The unofficial government of south Sudan and the government in the north are preparing for the possibility of war next year when the South holds a referendum on independence. This will entail a renewal of the genocide in what remains of the Darfur region, and again the West will again look on in horror but will probably do nothing to prevent it.

Chad was the first expedition into Africa by the EU's much-vaunted Rapid Reaction Force. If the No campaigners were to have their way, it could well be the last that Irish troops will be involved in. It was, while it lasted, a successful example of what a small, well-ordered Western force can achieve in a region torn apart by warring militias. The murderous militias across Africa are not capable of facing professional soldiers who can provide the security needed for charities and UN officials to supply humanitarian need.

The best example of how a small but highly professional military force can bring about a rapid end to genocide was in Sierra Leone in May 2002. At the time rebel groups, particularly the militia known as the West Side Niggaz (as they named themselves and not the "West Side Boys" as they were wrongly termed in politically correct Western news reports) were cutting people's arms off during a campaign of terror to stop elections -- if people have no hands, they reckoned, they cannot vote.

The British Prime Minister at the time, Tony Blair, was horrified by the images and reports emerging from the country and acted unilaterally by sending a parachute regiment force from the carrier HMS Ocean.

Within days the paratroopers had driven the rebel group from the capital, Freetown, and brought peace and security to the city which had been on the verge of being overrun and its citizens slaughtered. The intervention allowed the UN, supported by private security firms, to first restore order in the capital and later in the rest of the country. Irish troops were later deployed to neighbouring Liberia where there had also been rebel atrocities. The Lisbon Treaty actually has the effect of pushing the highly reticent EU member states to do more about places like these, proposing that EU states improve their military capability and engage in tasks such as "joint disarmament operations...military advice and assistance tasks ... tasks of combat forces in crisis management, including peacemaking and post conflict stabilization".

The treaty also states that all actions, as the intervention in Chad was, will be under United Nations mandate.
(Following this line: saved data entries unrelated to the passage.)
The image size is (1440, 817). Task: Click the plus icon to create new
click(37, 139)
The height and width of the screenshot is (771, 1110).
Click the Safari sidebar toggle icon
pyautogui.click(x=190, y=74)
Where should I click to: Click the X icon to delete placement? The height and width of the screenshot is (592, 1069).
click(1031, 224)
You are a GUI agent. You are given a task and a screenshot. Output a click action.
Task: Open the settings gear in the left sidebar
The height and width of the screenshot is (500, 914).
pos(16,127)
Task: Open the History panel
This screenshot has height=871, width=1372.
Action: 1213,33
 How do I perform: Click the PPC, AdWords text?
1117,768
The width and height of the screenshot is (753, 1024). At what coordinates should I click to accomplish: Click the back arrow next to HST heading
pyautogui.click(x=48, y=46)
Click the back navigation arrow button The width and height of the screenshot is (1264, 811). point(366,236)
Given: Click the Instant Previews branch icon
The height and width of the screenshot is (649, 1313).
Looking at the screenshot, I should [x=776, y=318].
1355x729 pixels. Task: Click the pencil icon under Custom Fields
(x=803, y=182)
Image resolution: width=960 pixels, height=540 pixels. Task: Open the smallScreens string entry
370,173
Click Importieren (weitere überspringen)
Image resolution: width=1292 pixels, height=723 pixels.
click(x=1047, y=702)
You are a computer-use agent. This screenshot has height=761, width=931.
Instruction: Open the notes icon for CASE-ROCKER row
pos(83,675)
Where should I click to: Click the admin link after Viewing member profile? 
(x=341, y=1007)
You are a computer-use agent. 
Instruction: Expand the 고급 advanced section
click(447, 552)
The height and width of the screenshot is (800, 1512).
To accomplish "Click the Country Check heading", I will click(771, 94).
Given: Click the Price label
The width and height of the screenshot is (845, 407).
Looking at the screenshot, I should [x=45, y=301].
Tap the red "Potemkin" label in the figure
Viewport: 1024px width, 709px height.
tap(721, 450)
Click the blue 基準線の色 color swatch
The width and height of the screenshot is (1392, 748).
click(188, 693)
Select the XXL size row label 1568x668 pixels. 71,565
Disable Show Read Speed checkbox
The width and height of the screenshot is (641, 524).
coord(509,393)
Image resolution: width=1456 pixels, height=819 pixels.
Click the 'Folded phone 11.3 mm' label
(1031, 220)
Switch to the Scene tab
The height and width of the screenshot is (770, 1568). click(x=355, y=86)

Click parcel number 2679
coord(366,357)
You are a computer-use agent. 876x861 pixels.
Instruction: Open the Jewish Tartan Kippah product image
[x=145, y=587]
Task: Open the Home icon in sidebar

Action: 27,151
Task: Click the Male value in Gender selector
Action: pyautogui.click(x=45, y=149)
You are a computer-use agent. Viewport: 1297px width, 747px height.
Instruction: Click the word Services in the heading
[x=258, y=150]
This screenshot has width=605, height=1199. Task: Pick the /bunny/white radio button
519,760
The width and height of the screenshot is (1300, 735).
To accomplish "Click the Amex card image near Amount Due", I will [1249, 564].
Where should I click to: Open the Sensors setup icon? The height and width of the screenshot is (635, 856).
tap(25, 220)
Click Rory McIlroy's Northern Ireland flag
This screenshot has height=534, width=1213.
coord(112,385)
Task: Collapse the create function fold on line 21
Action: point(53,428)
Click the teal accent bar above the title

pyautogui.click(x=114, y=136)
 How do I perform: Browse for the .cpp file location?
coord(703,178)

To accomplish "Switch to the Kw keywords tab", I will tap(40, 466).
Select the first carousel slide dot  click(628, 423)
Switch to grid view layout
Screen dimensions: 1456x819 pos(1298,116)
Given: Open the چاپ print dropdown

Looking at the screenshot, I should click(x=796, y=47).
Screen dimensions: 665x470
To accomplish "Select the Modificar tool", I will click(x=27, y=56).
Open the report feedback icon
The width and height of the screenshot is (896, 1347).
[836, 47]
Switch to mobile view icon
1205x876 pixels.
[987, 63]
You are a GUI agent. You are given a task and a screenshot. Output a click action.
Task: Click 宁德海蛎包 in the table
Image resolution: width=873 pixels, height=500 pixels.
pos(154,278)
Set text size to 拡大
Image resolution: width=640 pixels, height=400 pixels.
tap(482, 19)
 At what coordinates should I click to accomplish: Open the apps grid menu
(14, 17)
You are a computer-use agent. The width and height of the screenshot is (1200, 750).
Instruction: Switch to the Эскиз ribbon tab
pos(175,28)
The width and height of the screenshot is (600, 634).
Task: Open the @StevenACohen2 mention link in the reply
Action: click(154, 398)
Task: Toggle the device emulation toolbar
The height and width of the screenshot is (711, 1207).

The No campaigners, led by Sinn Fein which has spent thousands of euro plastering posters of a tank and "no to militarisation" across the country, equate the proposals on military intervention to prevent genocide in third world countries to some kind of huge multi-national EU force bent on re-colonising the region.

The only "militarisation" being put forward is the type that would end the eating of children and the other horrific acts of genocides.